* **What you will do**
The answer must consist of every line below that holds the word "navigation".

Collected data
============

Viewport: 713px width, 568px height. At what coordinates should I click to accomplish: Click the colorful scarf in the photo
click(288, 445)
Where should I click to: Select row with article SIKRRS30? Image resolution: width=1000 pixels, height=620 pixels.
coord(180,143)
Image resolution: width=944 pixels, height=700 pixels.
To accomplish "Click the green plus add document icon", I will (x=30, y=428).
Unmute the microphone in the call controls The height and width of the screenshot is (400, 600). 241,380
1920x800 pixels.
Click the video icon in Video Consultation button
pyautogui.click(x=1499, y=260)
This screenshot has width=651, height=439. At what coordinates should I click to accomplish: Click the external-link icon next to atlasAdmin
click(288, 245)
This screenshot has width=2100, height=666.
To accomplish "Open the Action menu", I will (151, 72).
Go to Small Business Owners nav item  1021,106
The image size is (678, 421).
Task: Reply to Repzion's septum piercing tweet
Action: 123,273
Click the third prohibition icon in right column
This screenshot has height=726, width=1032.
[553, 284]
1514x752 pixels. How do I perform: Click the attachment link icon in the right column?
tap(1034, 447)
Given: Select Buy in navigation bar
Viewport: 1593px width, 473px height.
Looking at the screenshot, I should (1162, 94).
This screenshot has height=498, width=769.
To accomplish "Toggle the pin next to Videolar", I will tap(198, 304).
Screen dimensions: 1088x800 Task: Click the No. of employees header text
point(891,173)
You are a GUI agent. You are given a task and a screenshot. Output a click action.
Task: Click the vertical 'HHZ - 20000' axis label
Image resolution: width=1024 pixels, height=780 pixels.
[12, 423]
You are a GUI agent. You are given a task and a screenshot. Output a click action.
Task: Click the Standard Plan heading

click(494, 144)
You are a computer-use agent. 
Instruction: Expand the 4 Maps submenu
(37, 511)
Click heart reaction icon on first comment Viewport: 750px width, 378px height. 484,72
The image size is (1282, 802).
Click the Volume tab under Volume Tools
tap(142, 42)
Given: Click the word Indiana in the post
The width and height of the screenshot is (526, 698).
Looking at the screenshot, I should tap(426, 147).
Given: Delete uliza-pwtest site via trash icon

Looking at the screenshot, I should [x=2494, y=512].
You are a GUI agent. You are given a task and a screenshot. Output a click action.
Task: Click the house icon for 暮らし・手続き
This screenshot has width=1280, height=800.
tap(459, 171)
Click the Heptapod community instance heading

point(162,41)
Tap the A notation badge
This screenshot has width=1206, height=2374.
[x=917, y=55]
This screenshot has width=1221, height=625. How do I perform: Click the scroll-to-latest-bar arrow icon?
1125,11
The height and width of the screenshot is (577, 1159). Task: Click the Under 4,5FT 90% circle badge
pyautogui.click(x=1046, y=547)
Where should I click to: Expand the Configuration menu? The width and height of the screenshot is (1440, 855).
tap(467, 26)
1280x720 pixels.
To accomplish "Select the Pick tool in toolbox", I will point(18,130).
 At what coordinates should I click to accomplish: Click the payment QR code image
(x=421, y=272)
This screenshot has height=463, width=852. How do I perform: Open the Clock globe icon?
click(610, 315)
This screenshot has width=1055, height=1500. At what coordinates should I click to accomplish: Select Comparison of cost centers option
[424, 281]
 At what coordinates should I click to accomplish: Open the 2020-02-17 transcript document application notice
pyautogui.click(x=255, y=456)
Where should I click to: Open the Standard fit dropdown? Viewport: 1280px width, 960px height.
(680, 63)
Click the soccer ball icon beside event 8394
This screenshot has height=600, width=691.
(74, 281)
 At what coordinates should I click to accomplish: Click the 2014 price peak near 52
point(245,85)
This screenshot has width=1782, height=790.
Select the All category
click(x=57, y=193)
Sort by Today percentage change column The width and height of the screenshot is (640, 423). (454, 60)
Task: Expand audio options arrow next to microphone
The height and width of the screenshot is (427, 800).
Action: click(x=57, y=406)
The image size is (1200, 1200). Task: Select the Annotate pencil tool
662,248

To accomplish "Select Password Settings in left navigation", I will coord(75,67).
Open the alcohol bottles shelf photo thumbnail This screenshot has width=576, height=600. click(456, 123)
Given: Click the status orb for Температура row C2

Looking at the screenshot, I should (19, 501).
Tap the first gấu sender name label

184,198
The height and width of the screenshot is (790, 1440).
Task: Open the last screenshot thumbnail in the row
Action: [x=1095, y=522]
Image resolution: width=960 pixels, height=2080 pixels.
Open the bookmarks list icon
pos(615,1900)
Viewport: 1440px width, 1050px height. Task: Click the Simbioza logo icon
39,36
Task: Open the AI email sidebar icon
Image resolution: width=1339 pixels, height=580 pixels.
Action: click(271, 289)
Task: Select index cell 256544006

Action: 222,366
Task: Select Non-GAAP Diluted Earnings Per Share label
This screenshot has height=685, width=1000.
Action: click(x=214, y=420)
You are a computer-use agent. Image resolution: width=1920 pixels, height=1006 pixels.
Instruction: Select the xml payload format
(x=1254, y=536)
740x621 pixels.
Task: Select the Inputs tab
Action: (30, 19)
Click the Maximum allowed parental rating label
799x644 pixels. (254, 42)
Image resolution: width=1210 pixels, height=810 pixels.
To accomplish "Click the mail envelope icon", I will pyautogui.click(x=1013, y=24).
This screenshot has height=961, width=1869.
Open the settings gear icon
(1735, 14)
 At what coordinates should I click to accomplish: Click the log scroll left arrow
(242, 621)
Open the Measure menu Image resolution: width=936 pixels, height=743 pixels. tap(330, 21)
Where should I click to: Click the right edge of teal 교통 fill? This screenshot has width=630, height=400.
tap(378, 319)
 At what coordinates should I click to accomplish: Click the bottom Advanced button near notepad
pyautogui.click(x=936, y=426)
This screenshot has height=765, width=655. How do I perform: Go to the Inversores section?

============

* **The answer**
Given: Select Buy in navigation bar
To accomplish "Select Password Settings in left navigation", I will coord(75,67).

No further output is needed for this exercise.